This means that a bipartite graph is epsilon regular if we were to take any random subsets (of some minimum size) X, Y of A,B respectively and even then find that the edge density between these subsets is almost the same as the edge density in the original bipartite graph. In effect this implies that if a bipartite graph is epsilon regular then all the edges between the the two disjoint sets are distributed uniformly.

Definition 3: An equitable partition of the vertex set V of a graph G = (V,E) is a partition of V such that all the classes C_0, C_1, \dots, C_k are pairwise disjoint. And that all classes C_i with 1 \leq i \leq k have the same cardinality. It is noteworthy that oftentimes the vertex set might not have a cardinality that could be equally divided into the said number of classes, thus C_0 is present for a technical reason: To ensure that all the classes have the same cardinality.

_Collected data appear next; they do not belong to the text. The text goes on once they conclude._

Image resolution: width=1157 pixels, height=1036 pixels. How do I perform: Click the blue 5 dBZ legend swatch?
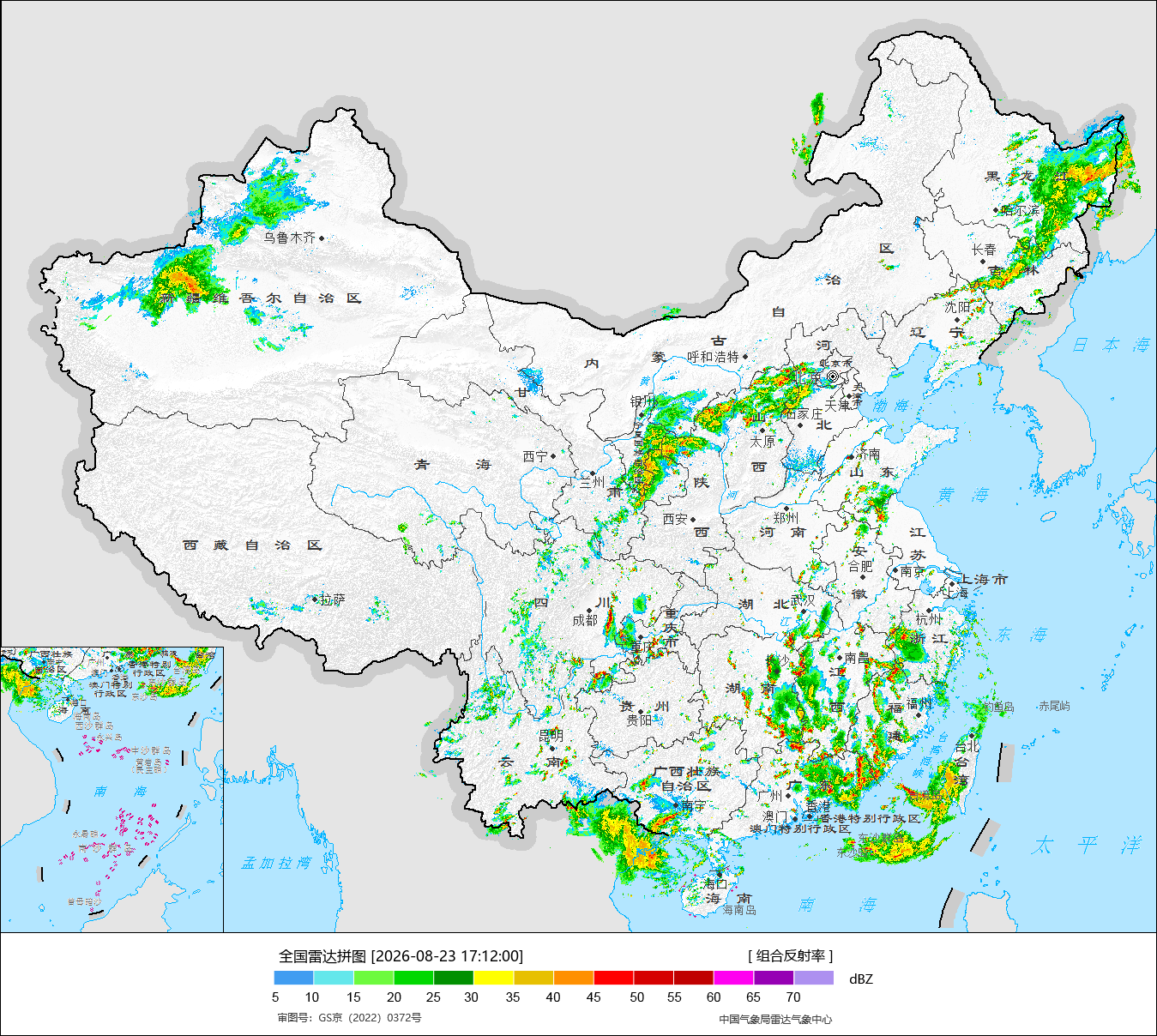click(294, 978)
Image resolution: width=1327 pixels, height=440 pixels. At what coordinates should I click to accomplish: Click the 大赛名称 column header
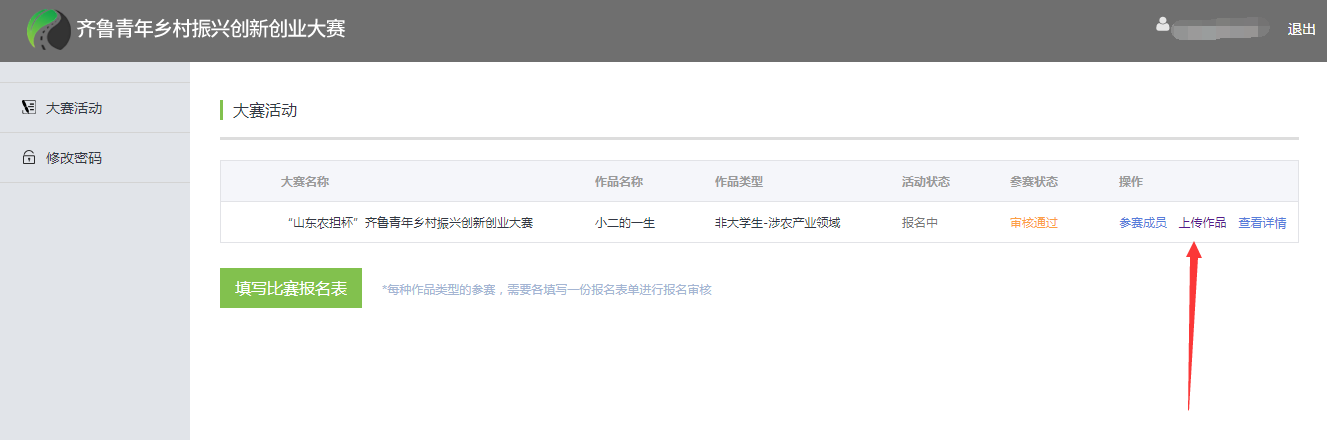pyautogui.click(x=305, y=182)
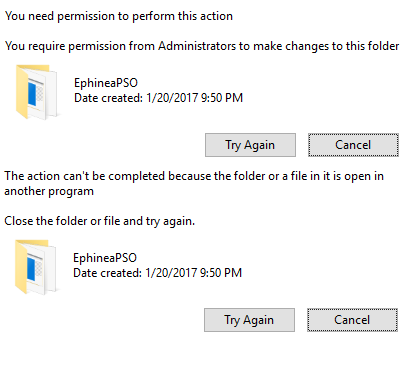411x372 pixels.
Task: Click Try Again in the permission dialog
Action: tap(250, 145)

Definition 4: For every equitable partition P of the vertex set V of G = (V,E) into classes C_0, C_1, \dots, C_k we associate a measure called the potential or the index of the partition P , which is defined as:

\displaystyle ind(P) = \frac{1}{k^2} \sum_{1 \leq r \leq s \leq k} d(C_r, C_s)^2

This measure just defines how close a partition is close to a regular one.

Definition 5: An equitable partition C_0, C_1, \dots, C_k of the vertex set of graph G given by V , where C_0 is the exceptional set, is called \varepsilon -regular if C_0 < \varepsilon |V| and all but \varepsilon k^2 of the pairs (C_i,C_j) are \varepsilon -regular such that 1 \leq i < j \leq k .

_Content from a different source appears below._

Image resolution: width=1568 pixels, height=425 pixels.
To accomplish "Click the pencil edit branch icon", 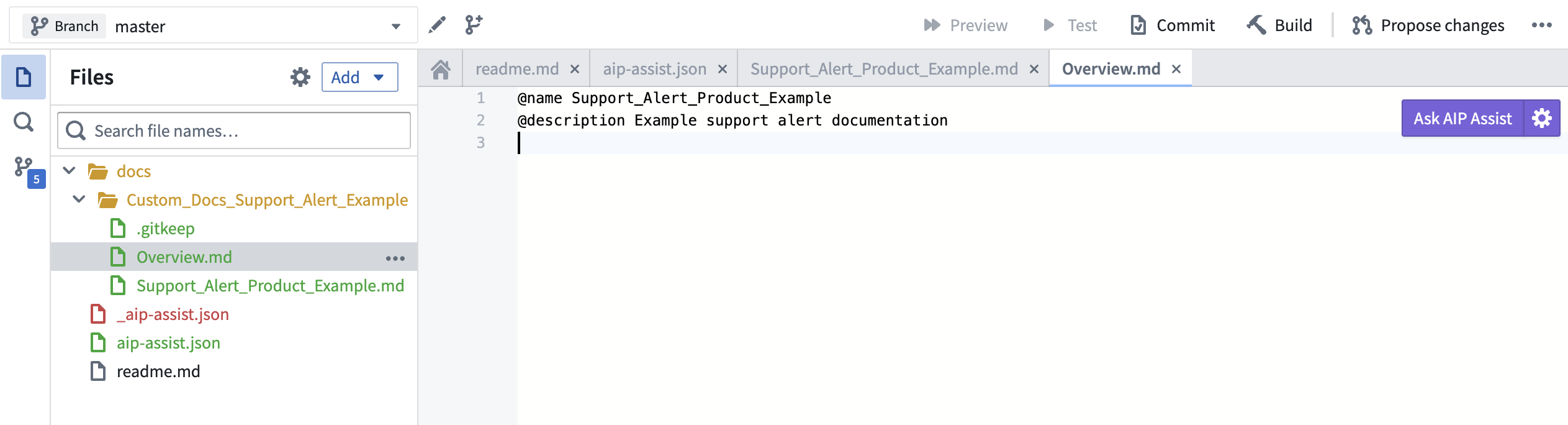I will click(437, 25).
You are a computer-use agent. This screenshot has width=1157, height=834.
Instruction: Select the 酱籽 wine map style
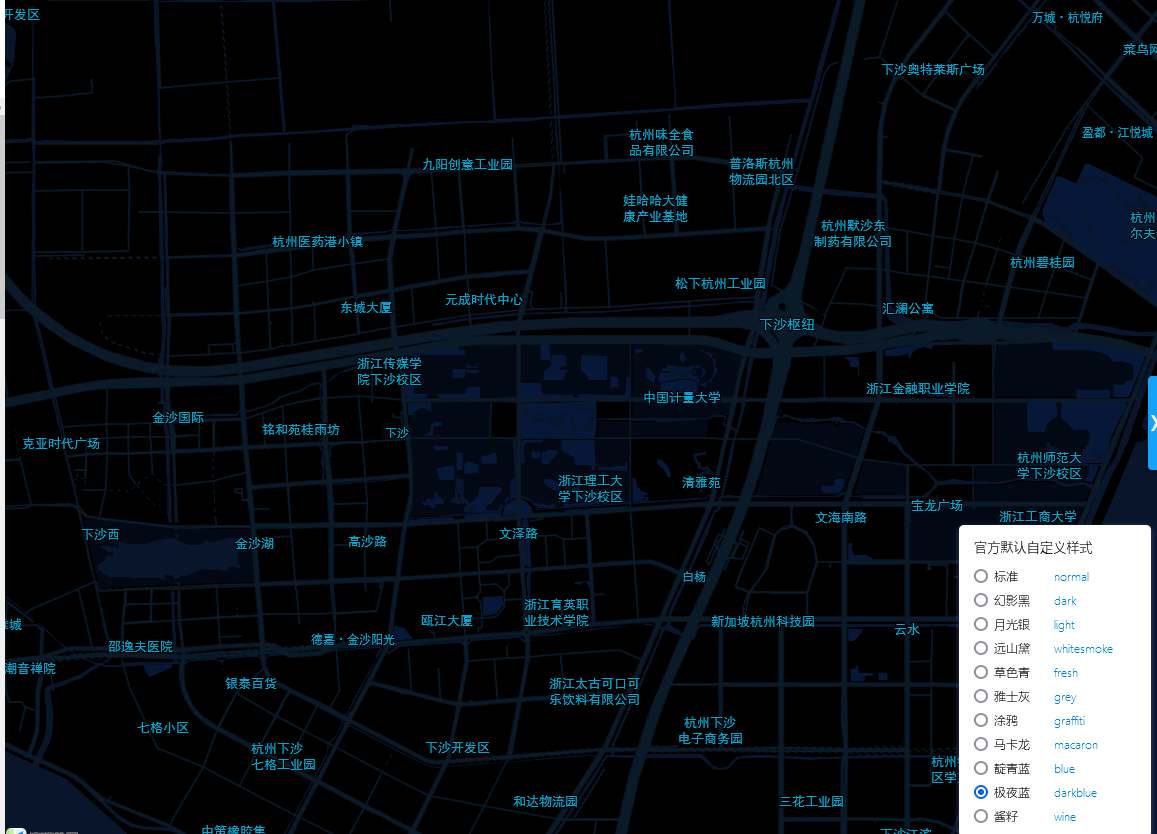pyautogui.click(x=981, y=816)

We are now in a position to state the regularity lemma:

Theorem 1: [Regularity Lemma]
For every positive \varepsilon and positive integer m, there are positive integers N = N(\varepsilon, m) and M = M(\varepsilon, m) such that the following property holds: For all graphs G with |V|\geq N , there is an \varepsilon -regular partition of G(V,E) into k+1 classes such that m\leq k \leq M .

The beauty of the regularity lemma is in the point that that the approximation for any graph does not depend on the number of vertices it has, but only on the error in approximation (represented by \varepsilon ).

In the proof of the regularity lemma we start with an initial partition (with low potential) and then iteratively refine the partition in such a way that the potential increases to a point such that the partition is epsilon regular. However, this leads to a major problem (the first of our concerns) – In refining the partitions iteratively the number of classes increases exponentially in each iteration. We then end up with a partition in which the number of classes is a tower function – usually an astronomical figure. Clearly, this does not work very well for graphs arising in practice. This same point is made by Prof. Trevisan:

[…] one may imagine using the Regularity Lemma as follows: to prove an approximate quantitative statement about arbitrary graphs, we only need to prove a related statement for the finite set of objects that approximate arbitrary graphs up to a certain level of accuracy. The latter, completely finite, goal may be performed via a computer search. Unfortunately, the size of the objects arising in the Regularity Lemma grow so astronomically fast in the approximation that this approach is completely impractical.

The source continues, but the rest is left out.